-- PROVIDED MATERIAL follows --

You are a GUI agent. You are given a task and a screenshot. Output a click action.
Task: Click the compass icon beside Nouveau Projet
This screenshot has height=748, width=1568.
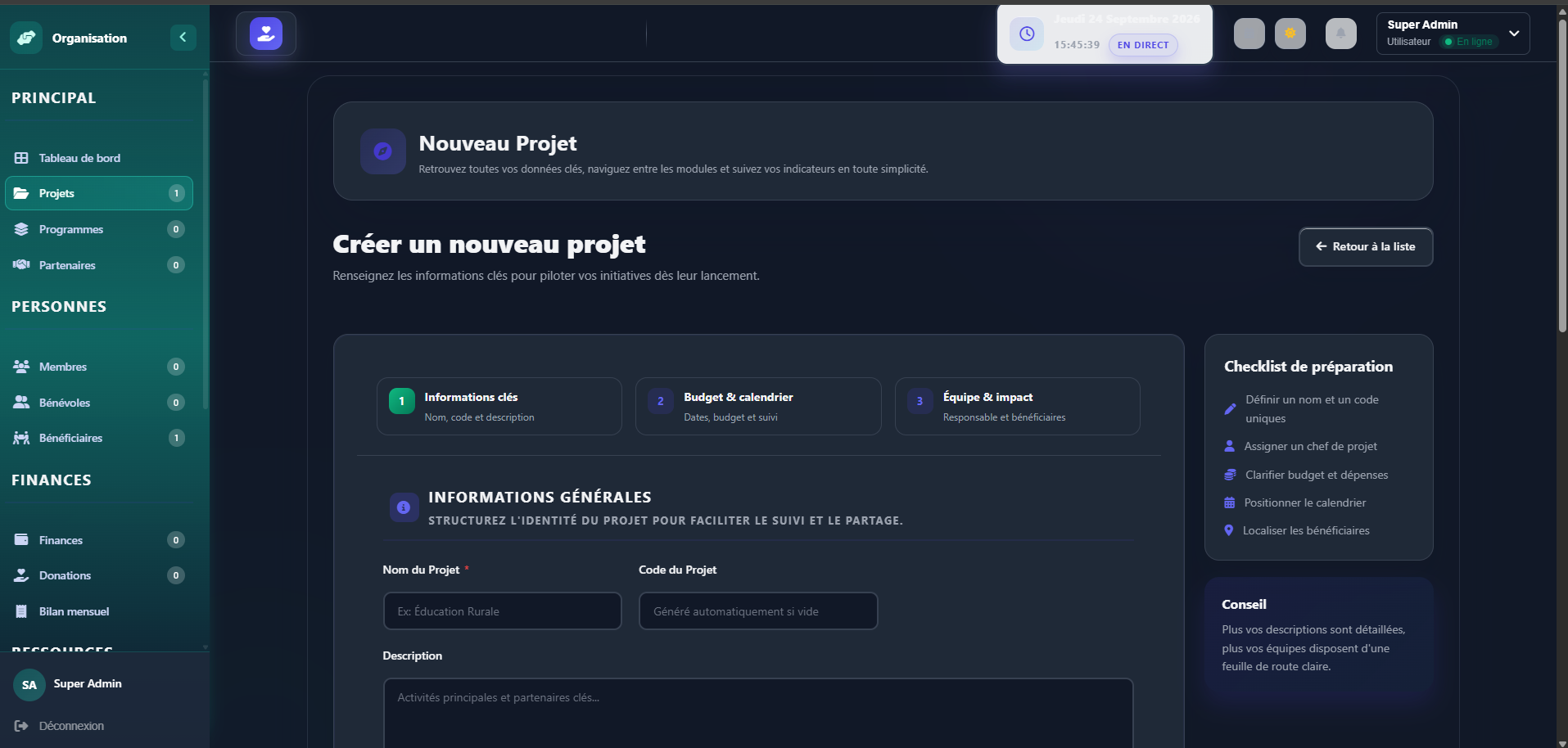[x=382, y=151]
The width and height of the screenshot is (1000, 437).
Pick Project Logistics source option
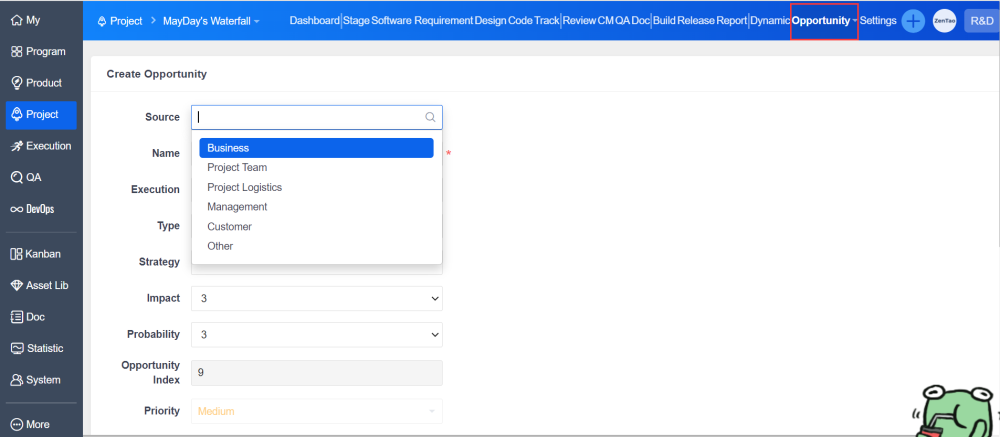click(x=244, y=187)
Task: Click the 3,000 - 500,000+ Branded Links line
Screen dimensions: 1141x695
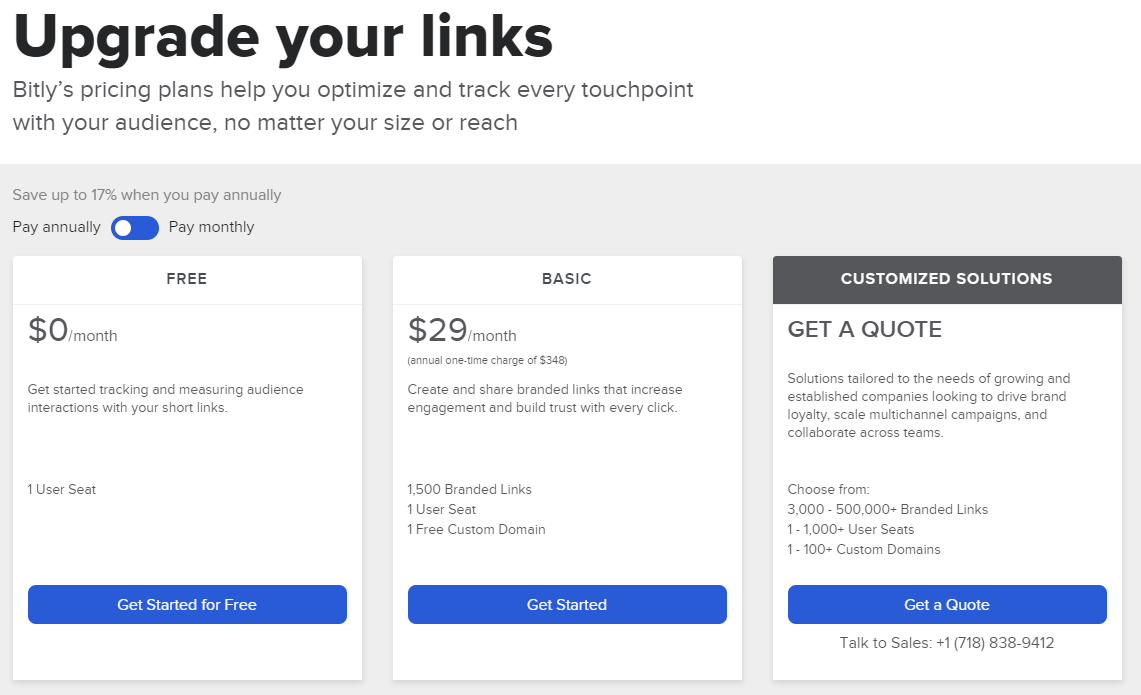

-- PROVIDED MATERIAL concluded --

REQUIRED ACTION
Every entry must be retyped exactly, with the pictures removed.

SOLVED PROBLEM
You are a GUI agent. You are given a task and a screenshot. Output a click action.
Task: Click the compass icon beside Nouveau Projet
This screenshot has height=748, width=1568.
[x=382, y=151]
The width and height of the screenshot is (1000, 437).
Pick Project Logistics source option
click(x=244, y=187)
Task: Click the 3,000 - 500,000+ Branded Links line
Screen dimensions: 1141x695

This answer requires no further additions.